Reason's Web editor, Tim Cavanaugh, reaches wryly contrarian conclusions in his review of The Atheist: Madalyn Murray O'Hair by Bryan F. Le Beau. Cavanaugh builds his case with such delicious pacing that cutting to his money paragraphs almost demands a spoiler alert. Consider yourself warned, then.

Cavanaugh drops a good hint of where he's heading by his fourth paragraph:

By the time of O'Hair's 1995 murder, the few Americans who noticed seemed to think she'd gotten what she deserved. That we all may owe Madalyn Murray O'Hair a debt of gratitude is a truth rarely acknowledged.

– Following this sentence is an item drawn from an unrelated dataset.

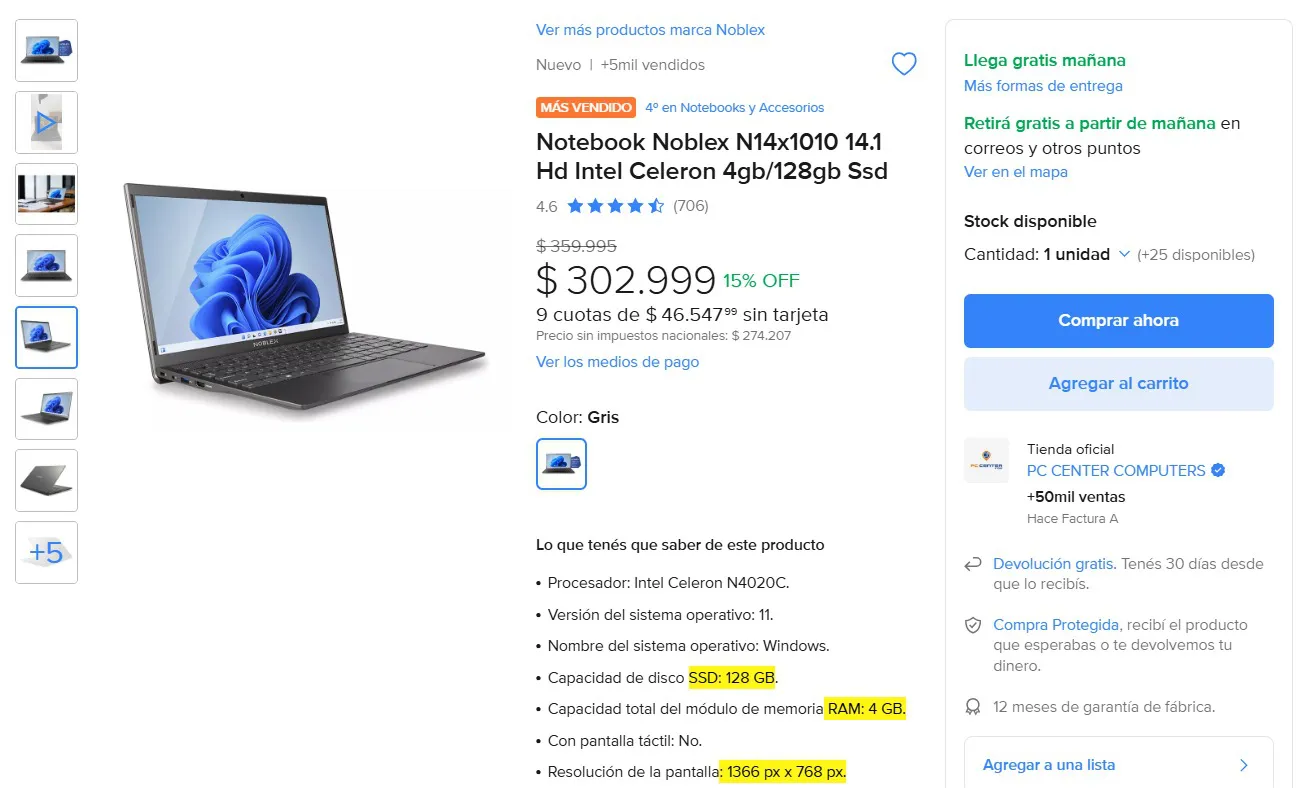Click the factory warranty ribbon icon
Screen dimensions: 1315x788
point(972,707)
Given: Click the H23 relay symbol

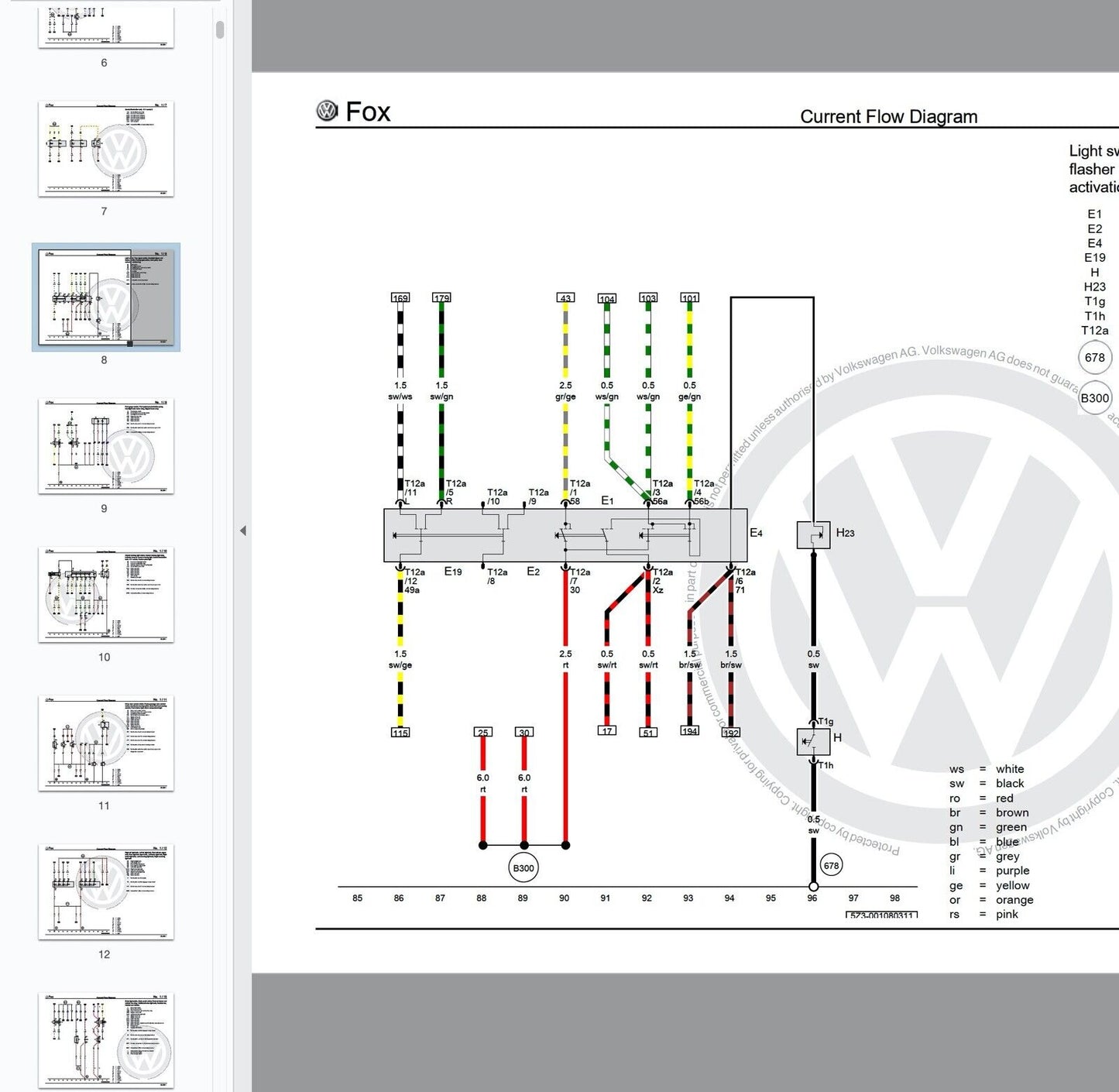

Cavanaugh's wordplay throughout is rewarding: O'Hair's elder son, William, is "apostate" because he eventually became a Christian; O'Hair shows a "Miltonic refusal to serve"; and Dante was "the most pope-intoxicated literary genius Europe ever produced."

At last Cavanaugh delivers the libertarian blessing on O'Hair's legacy:

She chased religion into the private sector, and there it flourishes, through homeschooling, through church-sponsored schools serving every creed, in overtly religious programming on network TV, in countless "spiritual" bestsellers. Most or all of these would have been anathema in the era of big-tent Cold War liberalism; in an age where the individual's duty to the state is no longer so clear, we live with them comfortably.

While admirers of G.K. Chesterton may be disappointed by Cavanaugh's final sentence, the man does know irony when he sees it, at least among humans:

Lately even some atheists have gotten into the act, demanding to be called "brights" and respected for their deeply held beliefs. Such a wild ending could only have been cooked up by a master storyteller, but God, as we know from His published works, has little appreciation for irony.